The Lakers get two non-game days again before playing in Oklahoma City for Game 6 on Friday.
A top priority for the Lakers between now and then will be to save their energy.
"We just got to get rest, get ready and see if we can't have a better showing in Oklahoma than the last time," Bryant said.
Luke Walton might not be getting the playing time he hoped for in this series, with Ron Artest playing major minutes at small forward to guard Durant, but Walton made an important play when the Lakers started the second quarter with four bench players on the court along with Andrew Bynum.
On the Thunder's first possession of the quarter, the 6-foot-8, 235-pound Walton risked his balky back to slide over and draw an offensive foul on 6-10 big man Serge Ibaka.
Before the game, Jackson spoke about the importance of the Lakers' drawing charges the way the Thunder, Utah Jazz and Orlando Magic have in this year's playoffs to discourage teams from attacking the paint.
"The last game we had a lot of opportunities to take charges," Jackson said. "We did not turn around and take charges. Those are situations you have to do in the playoffs. You're seeing that happening all over the NBA in these playoffs and we're one of the teams that's not doing a good job at it."
Walton played just five minutes but was able to cause a turnover by taking the charge, and the Lakers' second unit was able to open up the second quarter by sustaining the momentum the team built in the first quarter.
"Minutes have been really limited, so my mindset was, 'Do whatever you can to help out,'" Walton said. "We have been talking about that because they take eight or nine of them a game. Phil's been on us to take them.
"I think because we're so tall and long that we're used to just walling off and letting big guys block shots as opposed to taking the charges. ... Charges, they're a big part of the game."
Phil just fine
Jackson and NBA commissioner David Stern had a verbal sparring match in Oklahoma City, with Stern calling Jackson's comments about the league's referees "corrosive" and threatening suspension rather than just a fine if the coach made similar remarks again.

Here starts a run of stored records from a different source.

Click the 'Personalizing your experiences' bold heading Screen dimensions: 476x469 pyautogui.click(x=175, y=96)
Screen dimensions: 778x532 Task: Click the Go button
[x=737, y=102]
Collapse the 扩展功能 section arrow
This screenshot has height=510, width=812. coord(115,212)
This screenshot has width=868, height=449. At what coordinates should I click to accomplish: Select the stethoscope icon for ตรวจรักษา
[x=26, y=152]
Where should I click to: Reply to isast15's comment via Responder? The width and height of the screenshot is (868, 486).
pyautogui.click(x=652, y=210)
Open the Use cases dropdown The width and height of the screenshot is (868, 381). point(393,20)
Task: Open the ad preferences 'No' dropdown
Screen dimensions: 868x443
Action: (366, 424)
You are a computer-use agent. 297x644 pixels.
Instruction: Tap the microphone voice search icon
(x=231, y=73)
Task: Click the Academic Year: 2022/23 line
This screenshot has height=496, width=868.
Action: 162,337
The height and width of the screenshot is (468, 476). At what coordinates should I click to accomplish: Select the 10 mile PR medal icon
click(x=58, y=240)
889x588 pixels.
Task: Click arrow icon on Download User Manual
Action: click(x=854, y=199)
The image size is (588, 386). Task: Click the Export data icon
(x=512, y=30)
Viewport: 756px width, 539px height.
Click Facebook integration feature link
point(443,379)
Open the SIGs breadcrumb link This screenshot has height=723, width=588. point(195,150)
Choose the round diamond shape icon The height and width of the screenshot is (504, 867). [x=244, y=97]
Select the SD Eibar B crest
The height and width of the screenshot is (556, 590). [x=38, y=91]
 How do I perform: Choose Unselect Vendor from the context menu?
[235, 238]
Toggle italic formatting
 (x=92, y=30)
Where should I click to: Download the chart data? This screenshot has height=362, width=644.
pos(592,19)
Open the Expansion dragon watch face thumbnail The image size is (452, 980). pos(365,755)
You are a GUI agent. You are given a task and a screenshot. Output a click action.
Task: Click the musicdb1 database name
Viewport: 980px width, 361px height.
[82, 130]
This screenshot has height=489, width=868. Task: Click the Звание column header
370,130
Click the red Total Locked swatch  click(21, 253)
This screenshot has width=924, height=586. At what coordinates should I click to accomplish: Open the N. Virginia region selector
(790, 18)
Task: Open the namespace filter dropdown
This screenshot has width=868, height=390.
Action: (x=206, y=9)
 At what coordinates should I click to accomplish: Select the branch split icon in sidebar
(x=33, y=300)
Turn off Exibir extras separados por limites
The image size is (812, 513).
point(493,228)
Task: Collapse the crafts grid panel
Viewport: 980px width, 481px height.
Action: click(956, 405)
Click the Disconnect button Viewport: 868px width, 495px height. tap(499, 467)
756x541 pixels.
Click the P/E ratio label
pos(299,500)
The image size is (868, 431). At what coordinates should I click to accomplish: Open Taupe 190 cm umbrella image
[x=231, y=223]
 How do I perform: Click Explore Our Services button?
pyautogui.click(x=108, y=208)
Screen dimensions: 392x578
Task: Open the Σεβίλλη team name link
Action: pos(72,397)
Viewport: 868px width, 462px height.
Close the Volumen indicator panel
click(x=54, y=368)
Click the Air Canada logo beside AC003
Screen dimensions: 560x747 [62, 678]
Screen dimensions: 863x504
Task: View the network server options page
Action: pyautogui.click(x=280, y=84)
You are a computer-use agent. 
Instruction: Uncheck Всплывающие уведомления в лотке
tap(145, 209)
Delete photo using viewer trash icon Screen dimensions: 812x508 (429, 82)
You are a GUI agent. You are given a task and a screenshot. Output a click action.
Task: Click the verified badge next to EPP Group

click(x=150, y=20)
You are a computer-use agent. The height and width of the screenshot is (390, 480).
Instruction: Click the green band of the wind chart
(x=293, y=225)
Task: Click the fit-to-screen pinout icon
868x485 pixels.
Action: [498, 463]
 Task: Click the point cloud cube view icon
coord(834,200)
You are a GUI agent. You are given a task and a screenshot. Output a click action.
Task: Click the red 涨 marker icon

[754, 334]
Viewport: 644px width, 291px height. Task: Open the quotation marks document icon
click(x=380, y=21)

Jackson shot back and called Stern's stance "heavy-handed" and said the Thunder's raucous home crowd could have swayed the officials into calling more fouls in Oklahoma City's favor in Game 3.
Jackson had already received two separate $35,000 fines in the month of April, and his response to Stern seemed like it would warrant some punishment from the league, but Jackson got off free this time.
How did he avoid a fine this time?
"I won't address that question at all," Jackson said. "I'll stick that one right under the podium. I'm tempering my irresponsible tongue."
Dave McMenamin covers the Lakers for ESPNLosAngeles.com.